Gasp, an outfit post? Really? TRULY, IT IS 2016.
I wore this last Sunday when it was unnaturally chilly for Manila standards (hence the coat). While I wasn't planning on photographing this properly -- let alone blog about it, even -- I liked what I wore, but missed the chance to take a snapshot via mobile phone when the sun was still out. So, in a way, you could say I was almost 'forced' to document this outfit. Almost.
I don't remember what brand this shirt is from ('cause I totes suck at this blogging thing), but I know I got it from Hong Kong on sale some time ago. I like how it basically tells people to eff off, but the background print is still pretty hippy and fun and-
-2016 and I still suck at talking about my outfits. Seriously, while photographing this, I thought back on the time when I was HELLA dedicated to documenting my outfits and making blog posts on them. I honestly don't know how I managed to become so devoted, putting so much effort to photograph myself and what I wore for the day. On one hand, I want to get back to doing such, but on the other hand... meh.
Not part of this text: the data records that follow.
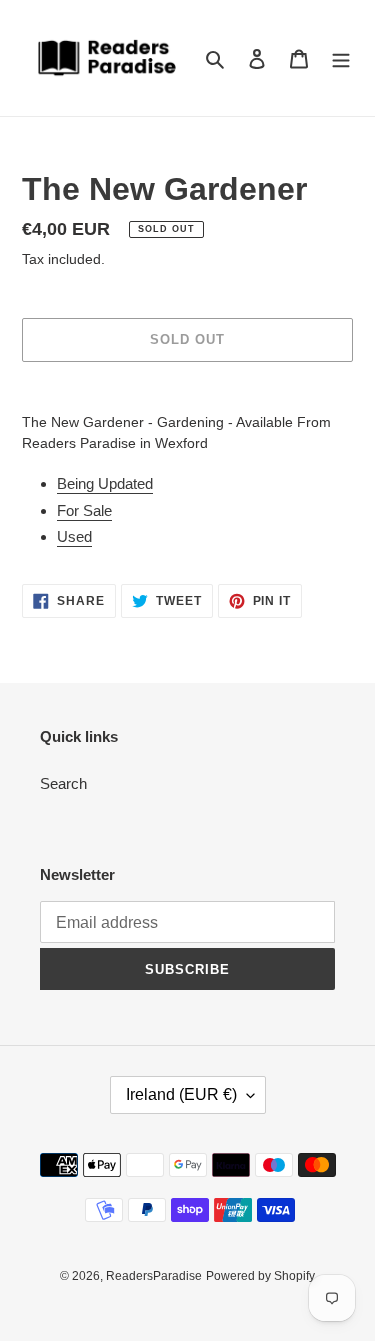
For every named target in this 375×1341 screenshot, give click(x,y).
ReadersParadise (154, 1276)
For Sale (84, 510)
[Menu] (341, 58)
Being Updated (105, 483)
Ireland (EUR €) (181, 1094)
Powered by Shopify (260, 1276)
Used (74, 536)
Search (63, 783)
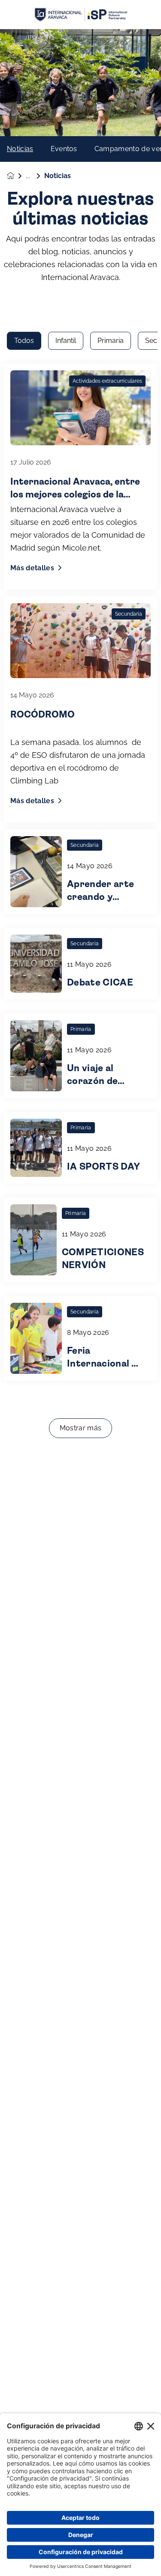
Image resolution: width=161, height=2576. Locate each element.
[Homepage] (16, 175)
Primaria (110, 341)
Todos (24, 341)
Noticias (20, 149)
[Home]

And then, less than an hour after I had documented this outfit, I received a call from Terry telling me I was coming with her to visit some friends of hers. I suppose they're also friends of mine (??? to an extent, at most), but I had only hung out with half of them maybe one other time -- or perhaps two times before -- and y'all know how I've always felt about calling people my friends. Most times I refrain from using the label until I'm sure a certain degree of closeness has already been established, only because I don't want to seem like I'm overstepping boundaries a.k.a. feeling close.
It was already 4 AM when I got back to the house, the knowledge that I still had work in about two hours time slowly creeping its way into the back of my head. By the time I got to my room, I could barely keep my eyes open. I was exhausted -- mostly from all the laughter induced by the company I was with. The night was unexpectedly lively -- much more enjoyable than I had anticipated, to be honest -- and I think that made the lack of sleep all the more worth it.
Sometimes these spontaneous moments turn out to become very meaningful memories, and these days, having such happy feelings stirred within me -- while lovely -- have become rather fleeting in their existence. For my own sake, I need to come across them more often.